必然性與偶然性這一范疇揭示了事物發展趨勢中一定性與可能性的趨勢。必然性是指事物發展過程中符合規律發展、肯定要發生的趨勢;偶然性是指事物發展過程中可能會發生、也可能會以這樣或那樣形式發生的一種可變性的趨勢。必然性在事物發生、發展、消亡過程中起決定因素的作用;偶然性則使事物帶有不同的特點與特征,對事物的發展起著推動或遲延作用[2]31。
恩格斯在1890年9月21日《致約·布洛赫》的信中寫道:“在這種相互作用中歸根到底是經濟運動作為必然的東西通過無窮無盡的偶然事件向前發展。”[1]697恩格斯用了一個“歸根到底”,說明從長遠角度來看,社會歷史的發展是經濟因素作為一種必然性在起作用,而建立在經濟基礎之上的社會思想觀點等上層建筑,又通過無窮無盡的偶然性事件體現著社會發展的必然性。在相當長的一段時間里考察社會的發展動因時,我們最終會認識到社會的發展和進步與當時的經濟因素息息相關,是經濟因素在其中起著必然性的主導作用。但當我們拿社會發展進程中的某一段時間來看,可以發現上層建筑(偶然性的東西)在這一短期時間里又會占據主導,對當時的社會發展起著主導作用[2]31。例如:英國在早期的殖民地掠奪過程中,國家政權在當時一段時間里起著主導作用,在一定程度上極大地促進了英國經濟的發展,但隨著英國的不斷發展,國家政權的主導作用慢慢讓位于國家經濟的決定作用。由此可以得出結論:只有在相當長的一段時間里,如從奴隸社會到封建社會、從封建社會到資本主義社會,在這個相當長的過程中考察社會歷史發展、進步的動因,我們才可以說是經濟因素作為一種必然性在其中起著主導作用;單單從某一個國家的某一個歷史發展階段而言,可能又會有另外一種意想不到的結果。我們只有將整個社會向前發展的必然性趨勢與可能出現的多種偶然性結果有機統一起來,深入剖析兩者之間的相互關系及內在發展機制,從長時間的歷史發展過程中去考究,才能進一步揭示歷史發展中的動力和原因問題。
任何歷史事件的產生都有一定的歷史主體參與。恩格斯1894年1月在《致瓦·博爾吉烏斯》的信中指出:“恰巧某個偉大人物在一定時間出現于某一國家,這當然是一種偶然現象。
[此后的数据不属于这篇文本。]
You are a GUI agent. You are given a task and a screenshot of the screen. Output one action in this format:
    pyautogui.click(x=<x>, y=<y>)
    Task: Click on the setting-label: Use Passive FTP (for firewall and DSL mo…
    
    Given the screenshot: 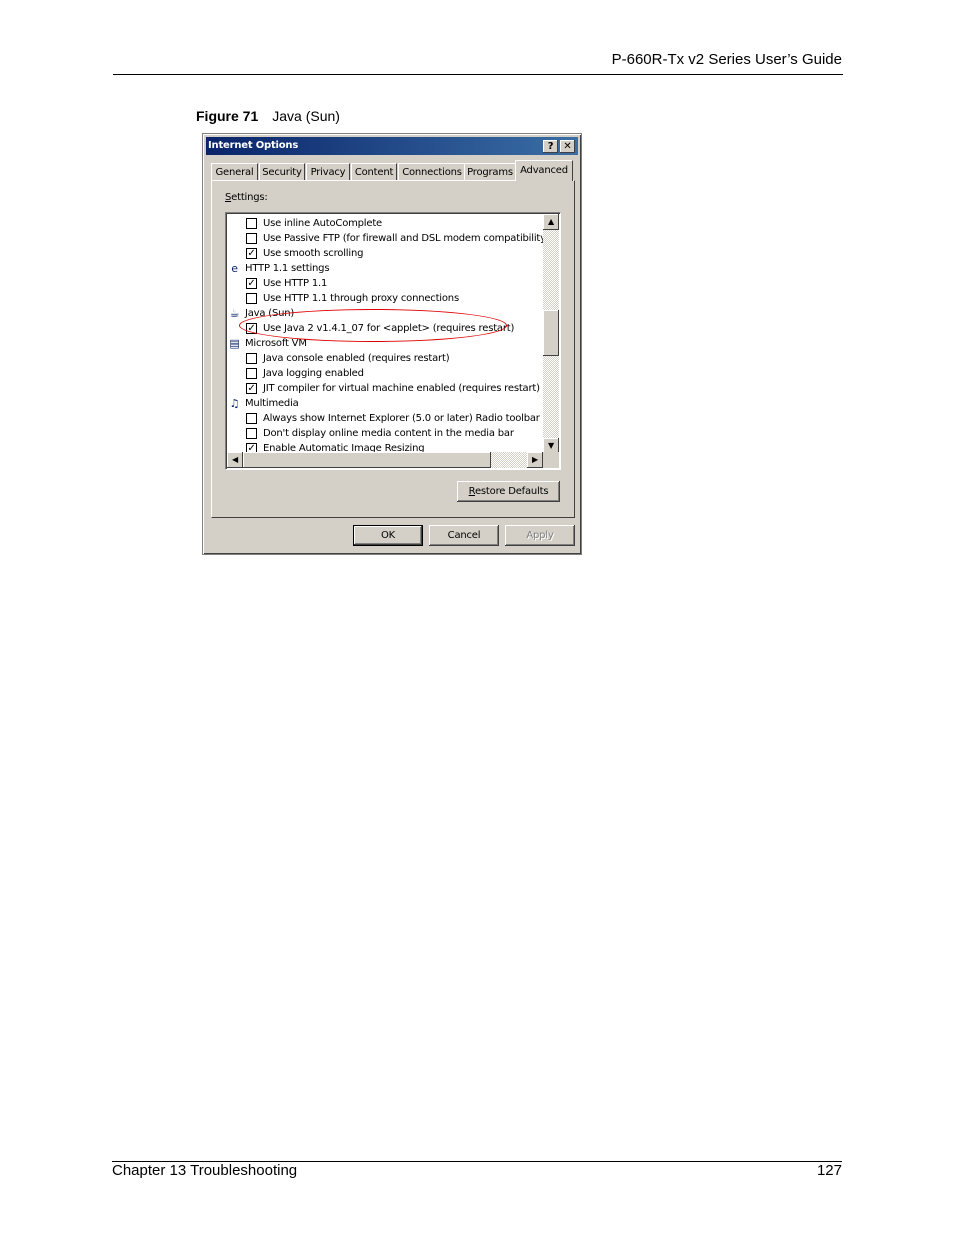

但是,如果我們把這個人除掉,那時就會需要有另外一個人來代替他,并且這個代替者是會出現的——或好或壞,但是隨著時間的推移是一定會出現的。”[1]393恩格斯用一段簡短的文字闡述了這樣一種觀點:某一杰出人物的產生會受到社會發展的必然性和偶然性的影響,而他對社會產生的作用大小同樣會受到社會發展必然性與偶然性的影響。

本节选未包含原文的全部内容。